I did not want my remarks on this matter to be taken seriously, but I do not think that I can be asked to keep young artists from starving.

Sir L. Plummer

The hon. Gentleman seemed to be suggesting that the future of the architectural excellence of the buildings will be safe in the hands of the Minister of Works because the right hon. Gentleman exercises a negative control and will see that nothing horrible is put up, but that is not what I was asking. I was asking that something beautiful should be put up. I was asking that it should be seen that something good was put up.

Mr. Gammans

That is what I meant; I think that my right hon. Friend can be trusted not only to prevent horrors being put up, but to see that something worthy of the country is erected.

The hon. Member for Droylsden (Mr. W. R. Williams) has had to leave us. I think that in his speech he was a little rough on us when he said that we were in favour, when putting up buildings, of "the cheaper the better." That scarcely fits in with what was said by his hon.
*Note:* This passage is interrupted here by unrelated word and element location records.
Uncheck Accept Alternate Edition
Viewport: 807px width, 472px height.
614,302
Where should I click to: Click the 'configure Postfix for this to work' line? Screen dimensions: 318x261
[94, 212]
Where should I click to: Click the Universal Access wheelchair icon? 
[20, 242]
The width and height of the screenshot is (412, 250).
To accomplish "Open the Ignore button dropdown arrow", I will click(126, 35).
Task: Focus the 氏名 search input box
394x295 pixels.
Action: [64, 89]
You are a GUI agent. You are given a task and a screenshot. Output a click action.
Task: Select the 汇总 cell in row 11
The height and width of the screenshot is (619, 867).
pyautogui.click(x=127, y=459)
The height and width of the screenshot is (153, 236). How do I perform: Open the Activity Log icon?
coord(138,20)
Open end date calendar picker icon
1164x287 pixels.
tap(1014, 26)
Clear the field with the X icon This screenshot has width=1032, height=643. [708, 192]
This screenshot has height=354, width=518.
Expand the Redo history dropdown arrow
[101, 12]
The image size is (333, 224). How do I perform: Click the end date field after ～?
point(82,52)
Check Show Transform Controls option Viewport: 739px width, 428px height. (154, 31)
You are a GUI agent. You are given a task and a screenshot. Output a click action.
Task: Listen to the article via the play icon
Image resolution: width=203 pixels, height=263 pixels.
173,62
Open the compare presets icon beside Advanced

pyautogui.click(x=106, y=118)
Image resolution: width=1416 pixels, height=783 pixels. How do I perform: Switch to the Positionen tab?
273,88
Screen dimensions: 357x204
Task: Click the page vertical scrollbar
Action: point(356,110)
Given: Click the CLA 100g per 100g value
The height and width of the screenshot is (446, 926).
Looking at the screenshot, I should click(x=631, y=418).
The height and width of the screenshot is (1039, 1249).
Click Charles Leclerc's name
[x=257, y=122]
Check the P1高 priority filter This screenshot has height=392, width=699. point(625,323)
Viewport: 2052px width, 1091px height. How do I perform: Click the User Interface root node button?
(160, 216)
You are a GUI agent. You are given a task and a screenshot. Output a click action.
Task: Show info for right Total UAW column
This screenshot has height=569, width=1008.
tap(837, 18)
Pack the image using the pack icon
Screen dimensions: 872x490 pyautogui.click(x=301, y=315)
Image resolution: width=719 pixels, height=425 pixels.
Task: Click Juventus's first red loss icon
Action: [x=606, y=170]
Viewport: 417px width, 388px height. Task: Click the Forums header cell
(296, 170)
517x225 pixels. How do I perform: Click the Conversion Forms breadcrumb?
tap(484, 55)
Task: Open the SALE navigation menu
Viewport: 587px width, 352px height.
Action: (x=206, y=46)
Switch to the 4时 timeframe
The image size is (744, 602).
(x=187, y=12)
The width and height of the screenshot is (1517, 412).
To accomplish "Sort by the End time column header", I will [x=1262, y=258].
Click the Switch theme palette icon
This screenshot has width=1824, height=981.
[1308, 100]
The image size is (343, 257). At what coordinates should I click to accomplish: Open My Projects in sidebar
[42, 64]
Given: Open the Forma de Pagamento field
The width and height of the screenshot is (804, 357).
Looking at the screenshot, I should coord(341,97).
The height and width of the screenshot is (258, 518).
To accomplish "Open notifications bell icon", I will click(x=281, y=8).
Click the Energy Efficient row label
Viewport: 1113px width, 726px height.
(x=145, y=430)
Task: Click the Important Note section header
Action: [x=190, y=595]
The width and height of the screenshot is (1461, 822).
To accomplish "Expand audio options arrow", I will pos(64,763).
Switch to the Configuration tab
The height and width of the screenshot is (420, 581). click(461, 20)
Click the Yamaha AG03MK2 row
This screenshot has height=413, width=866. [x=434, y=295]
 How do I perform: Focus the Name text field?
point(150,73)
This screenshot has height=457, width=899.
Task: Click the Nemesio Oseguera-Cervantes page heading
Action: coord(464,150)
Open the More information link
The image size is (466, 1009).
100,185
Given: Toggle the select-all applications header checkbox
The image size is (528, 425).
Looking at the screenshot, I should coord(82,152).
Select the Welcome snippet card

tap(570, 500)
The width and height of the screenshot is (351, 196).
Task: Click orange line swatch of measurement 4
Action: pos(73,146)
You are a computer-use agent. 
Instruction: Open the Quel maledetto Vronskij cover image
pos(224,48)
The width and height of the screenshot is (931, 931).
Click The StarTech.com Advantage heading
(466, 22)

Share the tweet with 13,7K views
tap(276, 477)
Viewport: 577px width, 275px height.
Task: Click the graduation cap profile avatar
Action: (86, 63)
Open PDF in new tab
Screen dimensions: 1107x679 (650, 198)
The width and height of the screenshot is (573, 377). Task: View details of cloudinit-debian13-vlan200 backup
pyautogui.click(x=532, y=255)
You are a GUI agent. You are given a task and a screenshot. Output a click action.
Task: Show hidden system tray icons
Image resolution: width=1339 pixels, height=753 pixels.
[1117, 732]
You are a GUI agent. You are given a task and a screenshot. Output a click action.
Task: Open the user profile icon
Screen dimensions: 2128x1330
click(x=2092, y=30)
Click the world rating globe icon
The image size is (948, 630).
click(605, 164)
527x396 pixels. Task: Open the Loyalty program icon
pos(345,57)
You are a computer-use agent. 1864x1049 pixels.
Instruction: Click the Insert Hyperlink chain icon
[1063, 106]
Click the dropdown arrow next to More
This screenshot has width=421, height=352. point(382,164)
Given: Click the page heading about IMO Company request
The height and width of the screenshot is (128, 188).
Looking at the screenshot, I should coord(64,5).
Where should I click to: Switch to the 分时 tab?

Friend the Member for Deptford. who, on the whole, thought that our level of building had been fairly good.

The hon. Member for Droylsden also asked why we were doing this work in two stages and whether the first stage left out anything which ought to be included. The second stage is much more concerned with the construction of administrative buildings than separate Post Office accommodation. I think that the hon. Member will be satisfied with that answer. We are also very much aware of the fact that we need welfare accommodation, not only for the underground railway staff but also in the building itself. The hon. Member for Stoke-on-Trent, Central (Dr. Stross) raised the whole question of sculpture, but I think that my right hon. Friend has satisfied him on that point.

Question put, and agreed to.

Bill accordingly read a Second time.

Bill committed to a Select Committee of Six Members, Four to be nominated by the House and Two by the Committee of Selection:

Any Petitions against the Bill deposited in the Private Bill Office at any time not later than the fifth day after the day on which this Order is made to stand referred to the Committee, but if no such Petitions are deposited, the Order for the committal of the Bill to a Select Committee to be discharged and the Bill committed to a Committee of the whole House:

Petitioners praying to be heard by themselves, their Counsel or Agents, to be heard against the Bill provided that their Petitions are prepared and signed in conformity with the Rules and Orders of this House, and Counsel to be heard in favour of the Bill against such Petitions:

Power to report from day to day the Minutes of the Evidence taken before them:

Three to be the Quorum.—[Mr. Gammans.]